Fethullah Gülen’in Papa 2. John Paul’e Diyalog Mektubu!
Papaya kendi yazdığı bir işbirliği yapma projesi olarak, 9 maddelik bir mektup sunan “Allah’ın aciz kulu” takdim ile, Fethullah Gülen… Aziz pedere, Milenyumun hoşgörü ve Dinlerarası Diyalog Projesi’nin bir parçası olmayı, kendisinin görevlendirilmesini açıkça istiyordu. Aşağıda hiçbir yorum ve ekleme yapmadan F. Gülen’in kendi eliyle yazdığı mektubun orijinal metnini Ehl-i imanın ve Ehl-i vicdanın takdirlerine ve izanına sunuyorum.
Pek muhterem Papa cenapları;
Üç büyük dinin doğum yeri olarak bilinen toprakların dünyayı daha iyi yaşanabilir bir mekân kılma yolundaki kutsal misyonumuzu tam manasıyla bilen halkından size en içten selamları getirdik. Yoğun gündeminizde bize zaman ayırarak sizinle müşerref olmayı bahşettiğiniz için zat-ı alilerinize en derin kalbi teşekkürlerimizi sunarız.
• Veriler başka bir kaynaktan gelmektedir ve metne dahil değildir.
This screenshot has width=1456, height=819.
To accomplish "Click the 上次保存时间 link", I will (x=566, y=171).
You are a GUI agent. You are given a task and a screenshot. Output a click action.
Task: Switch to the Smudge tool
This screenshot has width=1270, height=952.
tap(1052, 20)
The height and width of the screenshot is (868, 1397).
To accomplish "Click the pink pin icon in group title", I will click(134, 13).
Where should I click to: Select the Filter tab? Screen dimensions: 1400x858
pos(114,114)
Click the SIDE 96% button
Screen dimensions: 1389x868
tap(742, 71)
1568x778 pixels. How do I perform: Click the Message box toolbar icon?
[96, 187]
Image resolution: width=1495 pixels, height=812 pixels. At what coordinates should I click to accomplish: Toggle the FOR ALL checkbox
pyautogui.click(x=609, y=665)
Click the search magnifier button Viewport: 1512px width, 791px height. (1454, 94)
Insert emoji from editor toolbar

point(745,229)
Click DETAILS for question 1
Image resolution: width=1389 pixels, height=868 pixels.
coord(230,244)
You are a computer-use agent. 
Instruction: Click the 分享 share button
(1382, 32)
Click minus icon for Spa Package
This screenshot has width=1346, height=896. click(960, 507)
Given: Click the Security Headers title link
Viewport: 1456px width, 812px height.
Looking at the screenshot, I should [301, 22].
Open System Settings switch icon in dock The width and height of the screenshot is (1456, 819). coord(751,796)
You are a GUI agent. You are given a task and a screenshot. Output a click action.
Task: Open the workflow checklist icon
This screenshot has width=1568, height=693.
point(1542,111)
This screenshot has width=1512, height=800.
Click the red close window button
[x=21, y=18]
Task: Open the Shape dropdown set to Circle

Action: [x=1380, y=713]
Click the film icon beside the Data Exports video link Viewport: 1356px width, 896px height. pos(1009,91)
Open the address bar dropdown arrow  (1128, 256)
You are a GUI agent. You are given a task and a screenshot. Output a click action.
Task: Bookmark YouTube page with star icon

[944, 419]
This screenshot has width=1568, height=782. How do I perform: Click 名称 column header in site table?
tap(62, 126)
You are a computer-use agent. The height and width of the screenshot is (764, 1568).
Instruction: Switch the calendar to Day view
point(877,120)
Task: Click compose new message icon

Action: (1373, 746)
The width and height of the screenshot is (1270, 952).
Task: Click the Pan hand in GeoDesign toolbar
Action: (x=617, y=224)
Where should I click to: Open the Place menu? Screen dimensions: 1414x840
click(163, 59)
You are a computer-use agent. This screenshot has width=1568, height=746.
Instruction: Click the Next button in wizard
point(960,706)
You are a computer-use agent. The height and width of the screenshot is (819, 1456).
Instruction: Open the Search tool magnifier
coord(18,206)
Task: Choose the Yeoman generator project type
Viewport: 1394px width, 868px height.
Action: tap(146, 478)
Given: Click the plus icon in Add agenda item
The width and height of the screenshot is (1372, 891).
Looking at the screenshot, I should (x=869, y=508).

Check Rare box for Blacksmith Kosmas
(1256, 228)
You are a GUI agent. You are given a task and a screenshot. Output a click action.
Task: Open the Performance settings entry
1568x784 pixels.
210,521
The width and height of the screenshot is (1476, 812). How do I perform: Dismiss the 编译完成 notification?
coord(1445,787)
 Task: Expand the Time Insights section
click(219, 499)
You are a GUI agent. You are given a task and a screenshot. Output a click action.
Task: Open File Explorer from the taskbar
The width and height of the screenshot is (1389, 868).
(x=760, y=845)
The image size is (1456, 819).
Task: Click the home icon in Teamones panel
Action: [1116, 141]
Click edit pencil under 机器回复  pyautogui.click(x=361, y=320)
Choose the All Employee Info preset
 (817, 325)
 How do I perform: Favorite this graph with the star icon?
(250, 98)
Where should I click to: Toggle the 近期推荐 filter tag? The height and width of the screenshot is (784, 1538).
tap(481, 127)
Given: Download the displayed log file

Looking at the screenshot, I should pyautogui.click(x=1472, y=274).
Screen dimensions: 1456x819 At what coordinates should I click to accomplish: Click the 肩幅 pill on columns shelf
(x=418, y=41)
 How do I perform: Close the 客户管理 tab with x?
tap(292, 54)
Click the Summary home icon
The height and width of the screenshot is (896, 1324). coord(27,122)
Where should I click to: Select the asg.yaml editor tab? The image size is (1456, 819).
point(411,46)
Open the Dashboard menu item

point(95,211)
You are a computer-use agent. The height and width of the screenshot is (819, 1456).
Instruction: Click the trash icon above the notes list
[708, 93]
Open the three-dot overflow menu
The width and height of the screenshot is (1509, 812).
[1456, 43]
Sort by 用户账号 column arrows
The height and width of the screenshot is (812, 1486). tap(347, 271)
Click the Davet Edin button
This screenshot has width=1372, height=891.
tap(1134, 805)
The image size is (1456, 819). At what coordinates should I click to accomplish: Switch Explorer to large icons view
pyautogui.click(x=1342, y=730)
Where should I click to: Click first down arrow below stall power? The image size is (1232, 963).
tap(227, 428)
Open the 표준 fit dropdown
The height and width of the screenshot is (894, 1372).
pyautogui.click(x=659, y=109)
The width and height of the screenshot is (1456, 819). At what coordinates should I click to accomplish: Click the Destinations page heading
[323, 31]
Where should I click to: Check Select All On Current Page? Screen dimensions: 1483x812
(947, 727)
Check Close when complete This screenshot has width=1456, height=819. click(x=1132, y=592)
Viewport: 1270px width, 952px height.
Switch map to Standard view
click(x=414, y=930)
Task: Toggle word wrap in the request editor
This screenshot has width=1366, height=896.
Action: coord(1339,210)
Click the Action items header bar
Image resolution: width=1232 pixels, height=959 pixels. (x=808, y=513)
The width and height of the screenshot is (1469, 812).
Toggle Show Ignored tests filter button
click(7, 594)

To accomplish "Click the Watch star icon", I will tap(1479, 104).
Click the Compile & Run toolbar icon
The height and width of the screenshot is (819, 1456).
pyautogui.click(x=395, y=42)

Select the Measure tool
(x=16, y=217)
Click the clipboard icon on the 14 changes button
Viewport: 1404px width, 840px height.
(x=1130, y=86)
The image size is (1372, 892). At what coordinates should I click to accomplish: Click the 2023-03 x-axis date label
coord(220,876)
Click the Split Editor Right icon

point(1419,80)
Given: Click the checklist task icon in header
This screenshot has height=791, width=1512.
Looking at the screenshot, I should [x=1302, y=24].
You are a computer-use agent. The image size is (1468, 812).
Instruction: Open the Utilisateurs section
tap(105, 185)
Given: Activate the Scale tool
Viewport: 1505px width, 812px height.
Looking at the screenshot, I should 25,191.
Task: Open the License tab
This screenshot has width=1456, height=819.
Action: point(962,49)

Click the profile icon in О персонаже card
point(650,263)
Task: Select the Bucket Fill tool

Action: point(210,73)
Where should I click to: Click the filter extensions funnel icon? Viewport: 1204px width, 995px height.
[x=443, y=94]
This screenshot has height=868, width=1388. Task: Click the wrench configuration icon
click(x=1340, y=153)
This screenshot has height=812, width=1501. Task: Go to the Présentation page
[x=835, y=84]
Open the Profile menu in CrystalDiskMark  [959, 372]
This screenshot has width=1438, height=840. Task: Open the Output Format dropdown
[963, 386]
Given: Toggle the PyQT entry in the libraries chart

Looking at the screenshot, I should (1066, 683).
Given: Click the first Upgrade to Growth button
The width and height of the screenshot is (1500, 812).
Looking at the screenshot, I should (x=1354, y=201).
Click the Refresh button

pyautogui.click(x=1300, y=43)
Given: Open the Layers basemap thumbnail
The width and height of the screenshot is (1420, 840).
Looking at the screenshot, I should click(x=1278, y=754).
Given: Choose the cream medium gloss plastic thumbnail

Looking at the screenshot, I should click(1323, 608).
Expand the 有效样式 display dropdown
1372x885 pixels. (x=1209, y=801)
Papa 6. Paul Cenapları tarafından başlatılan ve devam etmekte olan Dinlerarası Diyalog için Papalık Konseyi (PCID) misyonunun bir parçası olmak üzere burada bulunuyoruz. Bu misyonun tahakkuk edişini görmeyi arzu ediyoruz. En aciz bir şekilde hatta biraz cüretle, bu pek kıymetli hizmetinizi icra etme yolunda en mütevazı yardımlarımızı sunmak için size geldik.
İslam yanlış anlaşılan bir din olmuştur ve bunda en çok suçlanacak olan Müslümanlardır. Uygun bir yerdeki vakitli bir gayret bu yanlış anlamanın büyük oranda azalmasına katkı sağlayabilir. Müslüman dünyası, İslam’ın asırlarla ölçülen yanlış algılanmasını silip atacak bir diyalog imkânını bağrına basacaktır.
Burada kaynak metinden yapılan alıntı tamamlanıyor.